The sole producers in a room full of civil servants, the five Timeless growers nonetheless ma
de their presence felt. Greatly outnumbered by staff from NRCS, the Montana Department of Agriculture, the Bureau of Land Management, and the Forest Service, the sharp-witted quintet still managed to ask about half the questions. “Does tillage in the fall hurt ground-nesting bees?” Casey wanted to know. He and his buddies were here in good faith to learn about the sophisticated critters that pollinated their buckwheat and safflower. But they also had a thing or two to share with the NRCS.
When I first heard that an agency called the Natural Resources Conservation Service wasn’t already tight with the Timeless crew, I was astonished. The legume strategy was all about natural resource conservation, right? Well, yes, the Timeless farmers explained to me, but the NRCS didn’t always see it that way. Founded in 1935 as the Soil Conservation Service, the agency sometimes had a one-track mind about exactly which resource it was obliged to conserve. Intensely focused on combating soil erosion, the NRCS had become enamored of an agricultural method known as “no-till.”

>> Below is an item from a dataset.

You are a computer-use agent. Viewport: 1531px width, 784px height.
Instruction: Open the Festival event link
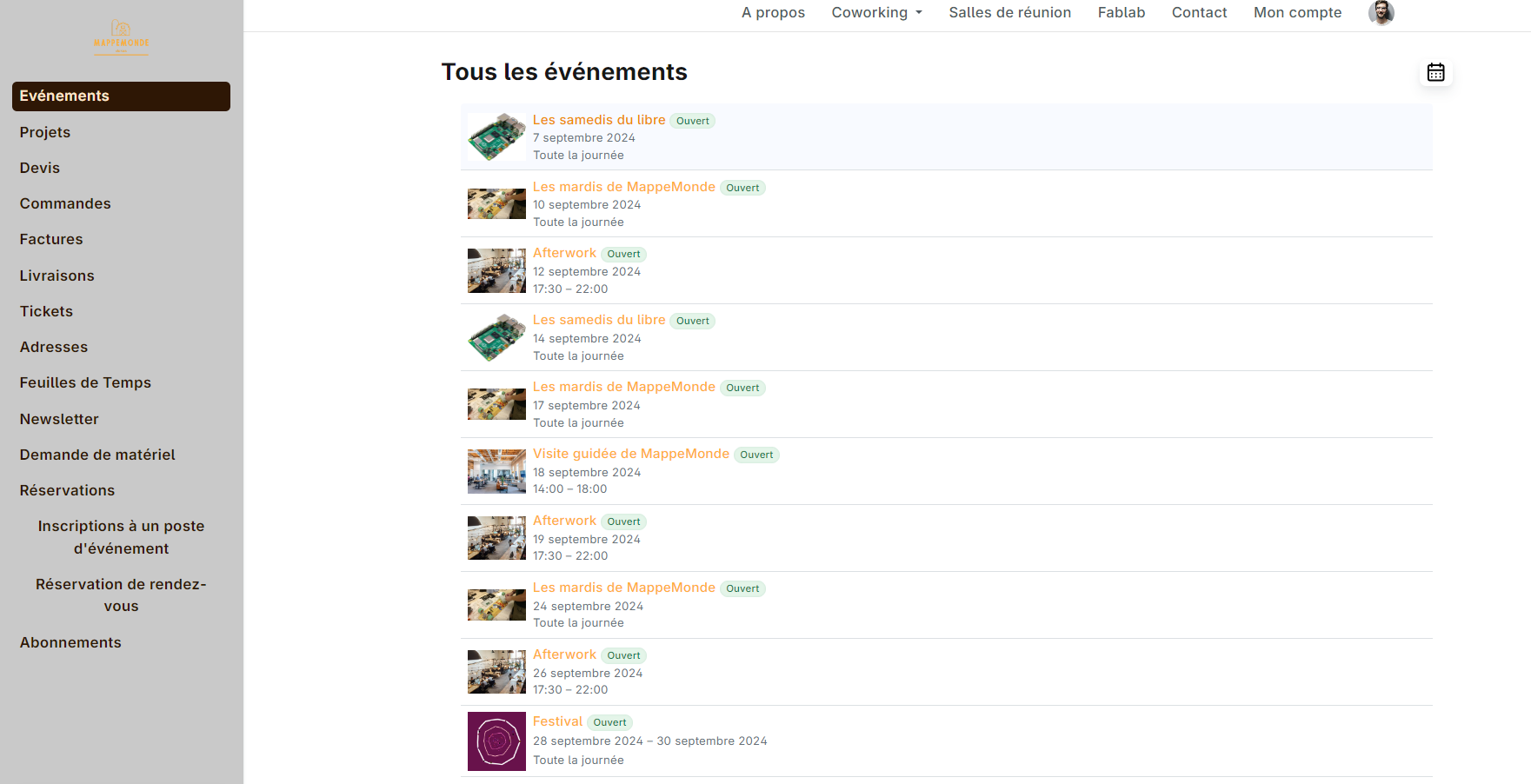[557, 721]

Zero-tillage farming, the lentil growers explained, was a farming approach that had become popular in the eighties. Rather than mechanically ripping out their weeds before seeding, no-till farmers left their plows in the shed and used chemicals to clear their fields instead. This way of farming had become even easier when plants like corn and soybeans were genetically engineered to resist herbicides, allowing farmers to spray all year round, right into their cropland. Not everybody thought the environmental downsides of this chemically based, GMO approach were worth the payoff, but since the NRCS had originally been established to prevent another Dust Bowl, the agency had a hard time resisting any approach that kept land in place—even chemically treated land. As no-till farming spread, the NRCS had taken to it like a sweat bee to a sunflower.